Is it Possible that you have never known how to make Seamless Mylar Belts ? Because I do !


During the 1970s, I was employed as a Technical Assistant to all the Technicians of a Company who manufactured Flight Data Recording Equipments here in the UK.

Royston Instruments (The Designers) and Royston Engineering (The Manufacturers) made two recorders, one a Maintenance Recorder which recorded 144 sets of data onto one inch tape, and an Aircraft Crash Recorder.

My remit was to keep Engineers and Draughtspersons up to date with developments in all areas which were of interest to them. As a result of that I sourced Catalogues, Periodicals and Documents etc. from Libraries, Manufacturers etc.
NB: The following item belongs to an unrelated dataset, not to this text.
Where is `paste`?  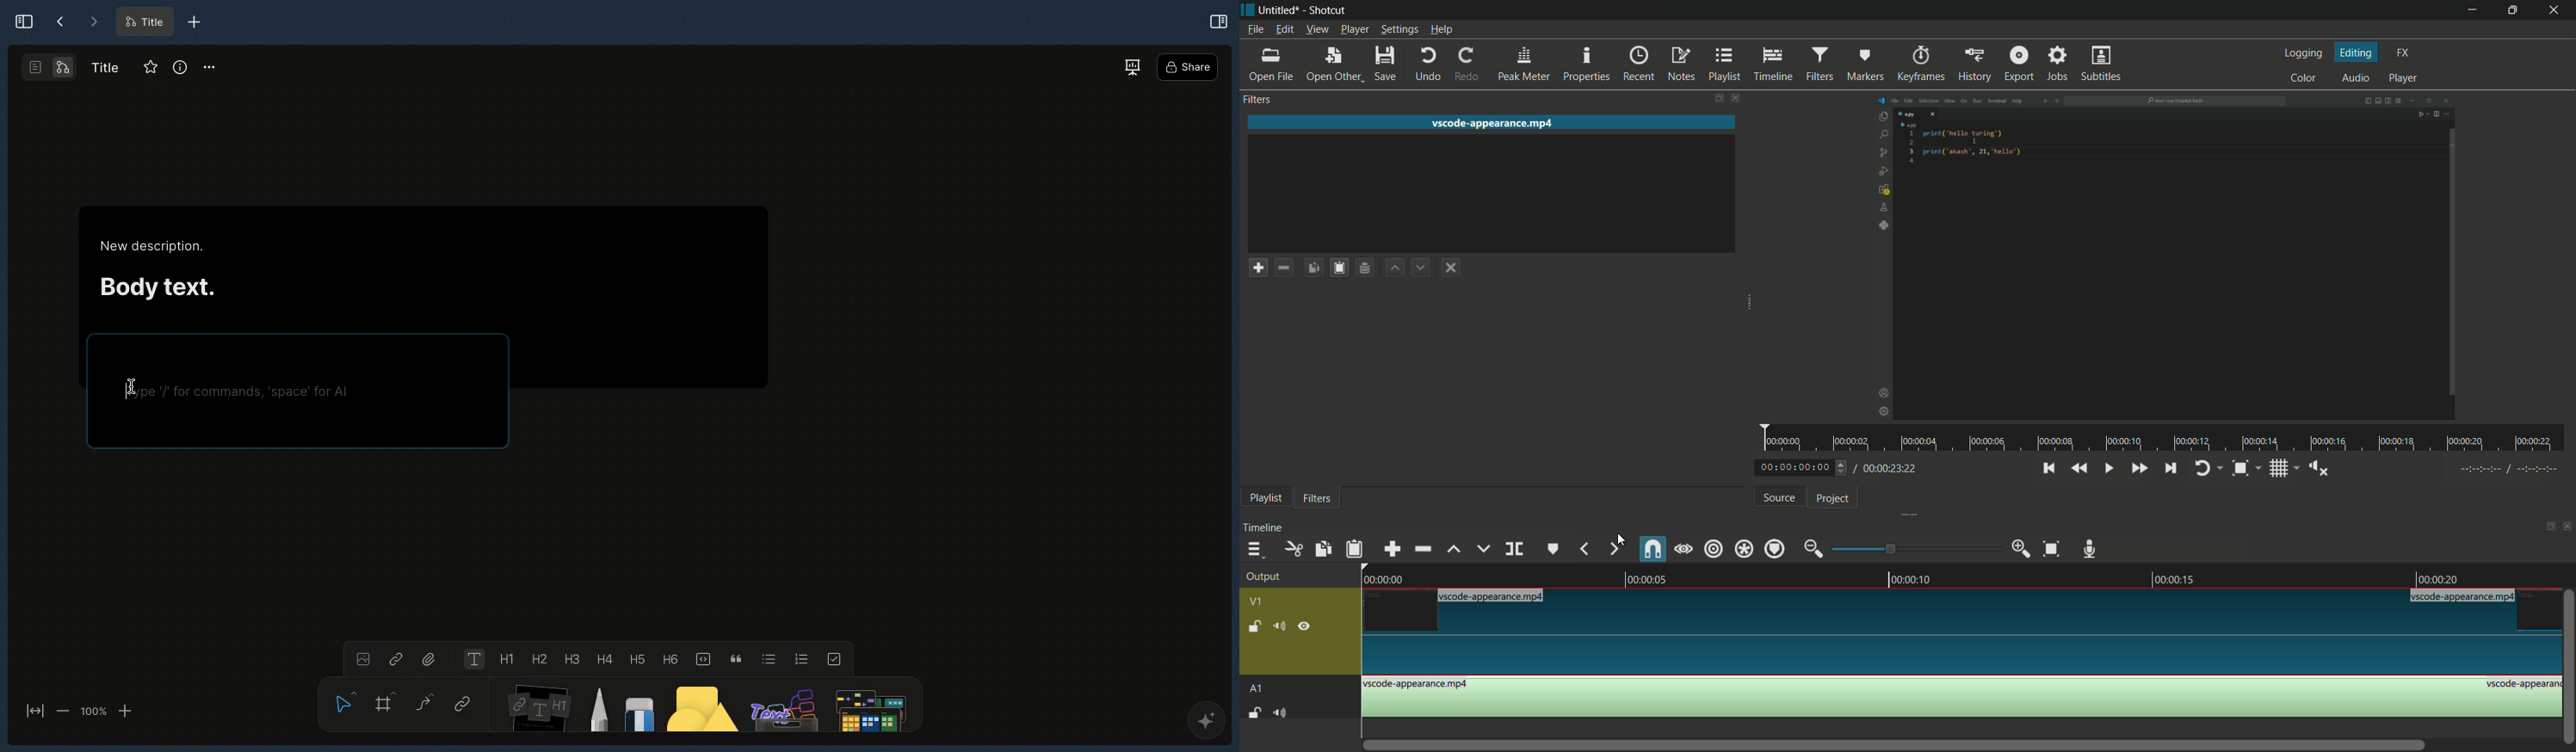 paste is located at coordinates (1354, 549).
One most important to us at that time was a 'Technical Note' I discovered from NASA, referred to the Tape recorders designed for use in the early Meteorological Satellites called Tiros (sometimes called Tyros).
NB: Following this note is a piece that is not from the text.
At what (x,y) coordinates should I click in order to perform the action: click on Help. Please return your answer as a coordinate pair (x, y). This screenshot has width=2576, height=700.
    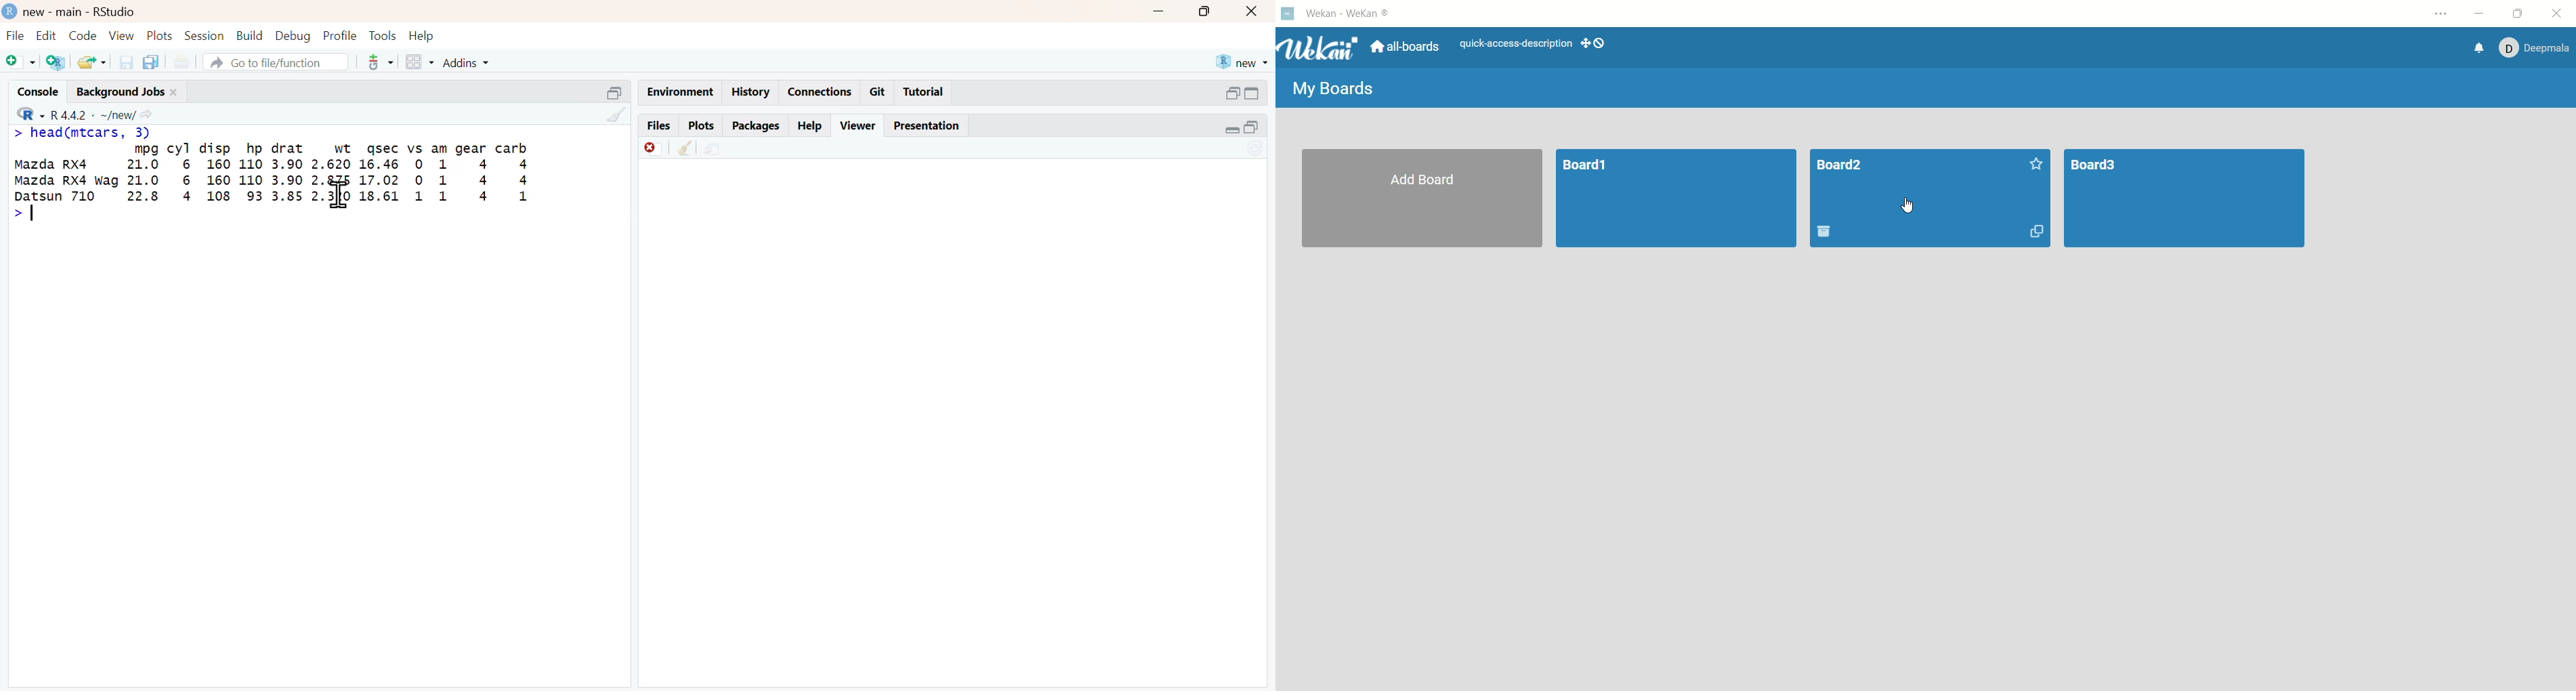
    Looking at the image, I should click on (810, 125).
This document as I recall was either stamped Unclassified or Declassified, also my memory told me it was a D**** however ; the only related reference I can find now, is to the following.....

Licht,J.H.,and White,A.,"Polyester-FilmBelts,"Mach.Des.32(22):137-143, October27,1960; also NASA Technical Note D-668,May1961

(Mach.Des. Is for Machine Design).


The strange thing is that I cannot locate either document.

Nevertheless and for those of you who are interested, here are the basic details behind the 'endless belt'.....


Someone had realized that a large washer, proportioned like the letter 'O' cut or stamped out of a sheet of mylar (DuPont's polyester film) if stretched between rollers, does indeed become a seamless belt, albeit of wedge shape.

Further development of the belt by heat treatment was also carried out and barrelled rollers were designed which induced the belts to centralize on the rollers so that the belt did not 'run off'.

I understand mylar belts are available today but none of which is seamless and therefore I assume and logically, they must be inferior.



uncledavid

Showing 1 response by glennewdick

would it be due to advances in joining materials, like adhesives etc? if you can glue something to the same strength what's easiest- cost effective to manufacture at that point.